◆ **PROBLEM**
Copy whichever lines of the data hold the word "Given".
TASK MATERIAL Start Marker
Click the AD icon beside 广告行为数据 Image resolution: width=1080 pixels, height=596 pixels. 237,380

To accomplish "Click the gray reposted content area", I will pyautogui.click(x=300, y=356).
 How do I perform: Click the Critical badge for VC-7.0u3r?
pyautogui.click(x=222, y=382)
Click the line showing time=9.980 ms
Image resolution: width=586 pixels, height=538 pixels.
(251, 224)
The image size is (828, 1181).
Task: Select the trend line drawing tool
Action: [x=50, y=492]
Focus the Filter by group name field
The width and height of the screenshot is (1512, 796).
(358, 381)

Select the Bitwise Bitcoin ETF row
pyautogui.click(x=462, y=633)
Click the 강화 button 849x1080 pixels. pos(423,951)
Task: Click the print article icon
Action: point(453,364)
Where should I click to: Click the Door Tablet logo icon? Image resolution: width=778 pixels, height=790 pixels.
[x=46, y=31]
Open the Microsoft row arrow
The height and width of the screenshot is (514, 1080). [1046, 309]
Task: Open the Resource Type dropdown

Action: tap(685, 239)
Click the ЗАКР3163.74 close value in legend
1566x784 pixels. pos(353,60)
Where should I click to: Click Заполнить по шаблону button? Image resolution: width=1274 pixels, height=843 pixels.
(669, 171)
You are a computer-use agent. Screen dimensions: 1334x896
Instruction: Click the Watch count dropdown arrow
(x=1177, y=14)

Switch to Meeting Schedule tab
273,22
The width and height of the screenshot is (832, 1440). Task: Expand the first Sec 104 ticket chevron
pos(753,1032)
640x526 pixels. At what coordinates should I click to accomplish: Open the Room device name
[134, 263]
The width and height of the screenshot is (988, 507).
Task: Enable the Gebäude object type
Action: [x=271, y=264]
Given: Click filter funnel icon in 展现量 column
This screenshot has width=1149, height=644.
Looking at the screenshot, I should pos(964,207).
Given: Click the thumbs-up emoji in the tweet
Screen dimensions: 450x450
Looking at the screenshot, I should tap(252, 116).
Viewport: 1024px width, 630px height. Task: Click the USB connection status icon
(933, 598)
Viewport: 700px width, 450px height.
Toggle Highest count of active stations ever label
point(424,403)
TASK MATERIAL End Marker
◆ **ANSWER SPACE**
Given: Click filter funnel icon in 展现量 column
Given: Click the thumbs-up emoji in the tweet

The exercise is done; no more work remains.